Community, Springfield

‘Sanitarian’ from Roseburg an inspirational figure

SPRINGFIELD – The projects in Nano were started well before I was involved in Rotary or any kind of humanitarian work.

It all began with a sanitarian named Ron Baker sitting in his home in Roseburg, Ore., watching TV. A news report covering a refugee camp in Cambodia stated that  tens of people are dying each day, and doctors were unable to stem the tide. He turned to his wife and said: “I can stop that.”

Baker received a leave-of-absence from the State of Oregon DEQ, bought a ticket, and headed to Cambodia. He found his way to the refugee camp that was in the news program and, unannounced, walked into camp and told them he was there to stop the dying. The people in charge of the camp were so at wits end they let him loose to try.

Ron Baker, left, of Roseburg, Ore., and Don Stram of Ashland, Ore. 

Within a few months he had the death rate down to only a few per month. 

He applied a simple public-health principle: Separate the sick and their waste products from the healthy.

He organized the refugees to dig latrines away from the stream where they were getting water. The latrines would help control flies, which land on waste from sick people, and then land on healthy people’s food.

This worked because the main killer at the camp was cholera – which is highly contagious and a person can get it repeatedly. It can kill within hours. Contain human waste, contain the disease.

Toughing it out

While in Cambodia Ron lived through a bandit attack on a bus, where he counter-attacked the machete-wielding bandits. He has scars as testimony to the incident. 

Baker went on to perform humanitarian rescues of refugees around the world – in Sudan, Rwanda/Congo, Thailand, Brazil, and others. He started a nonprofit, Public Health International (PHI), which sends sanitarians (at their own expense) to places around the world to teach/train public-health sanitation. It saves countless lives. Doctors treat illness, but sanitarians and public-health practices prevent the most common contagious killers.

Over time PHI began to work with villagers in various places to bring their communities into compliance with public-health principles. One of the participants in PHI had a wife that was from the Santa Elena peninsula of Ecuador. There, the villages had about a 20% death rate in children from birth to 5 years old. Again the main culprit was cholera, which was so endemic that hospitals in the area had cholera wards with 10 to 20 beds, constantly with patients.

Given records
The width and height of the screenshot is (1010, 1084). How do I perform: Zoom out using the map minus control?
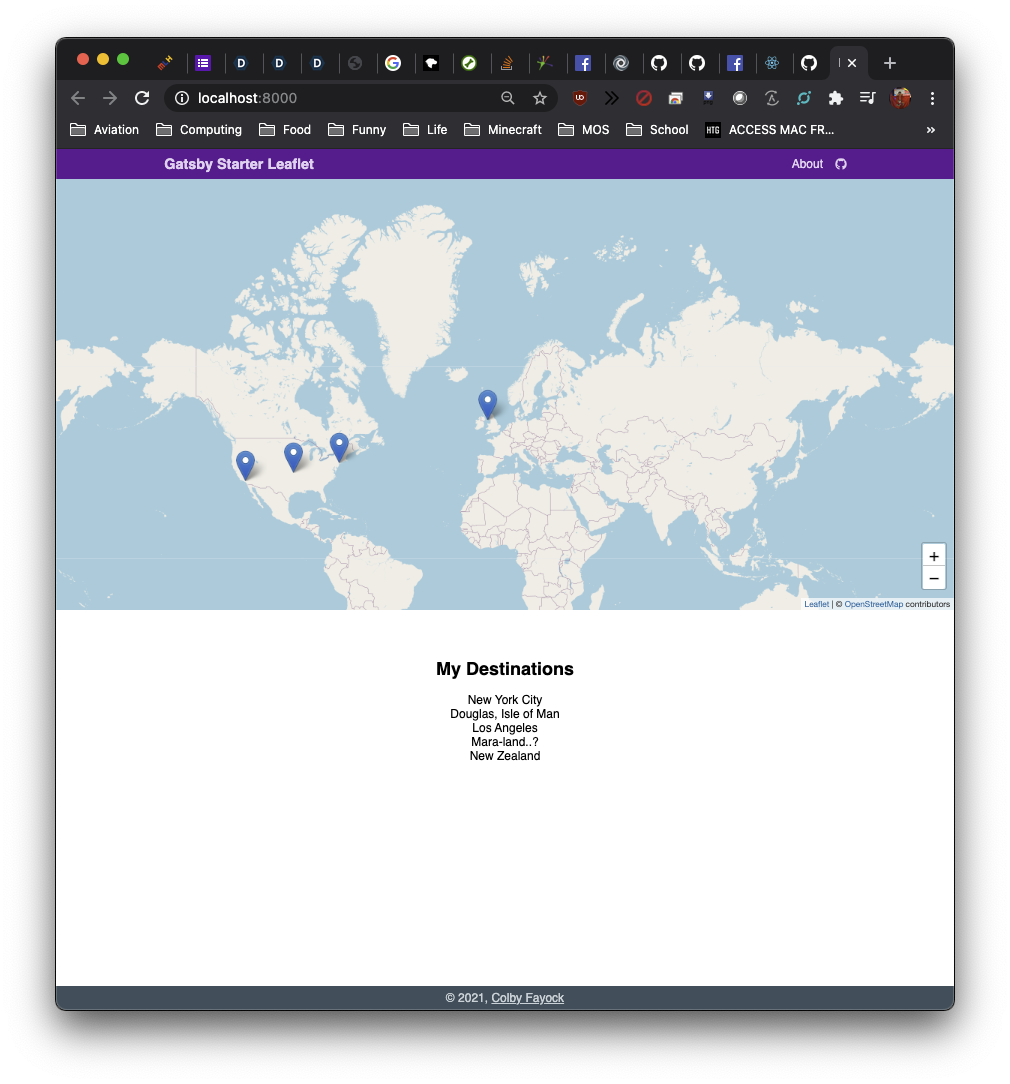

---

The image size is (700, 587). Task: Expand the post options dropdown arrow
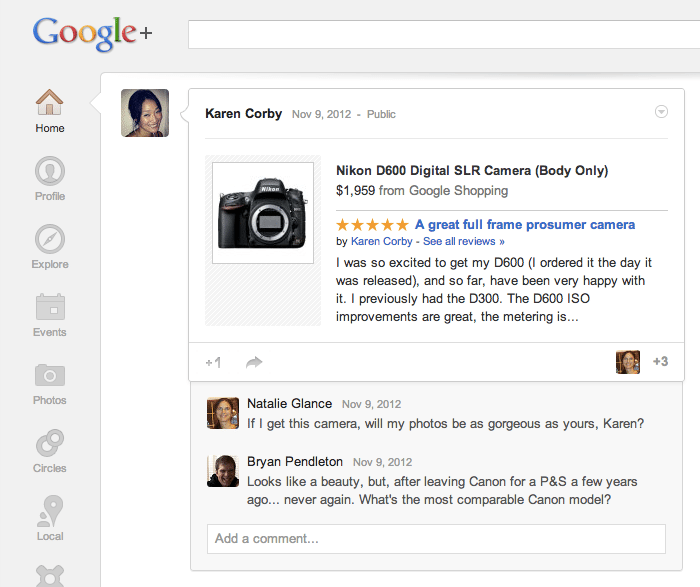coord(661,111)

Work task
Please reproduce everything in the article about Ron Baker from "While in Cambodia" down to "common contagious killers.". The items have no connection to the article about Ron Baker.

Reply
While in Cambodia Ron lived through a bandit attack on a bus, where he counter-attacked the machete-wielding bandits. He has scars as testimony to the incident. 

Baker went on to perform humanitarian rescues of refugees around the world – in Sudan, Rwanda/Congo, Thailand, Brazil, and others. He started a nonprofit, Public Health International (PHI), which sends sanitarians (at their own expense) to places around the world to teach/train public-health sanitation. It saves countless lives. Doctors treat illness, but sanitarians and public-health practices prevent the most common contagious killers.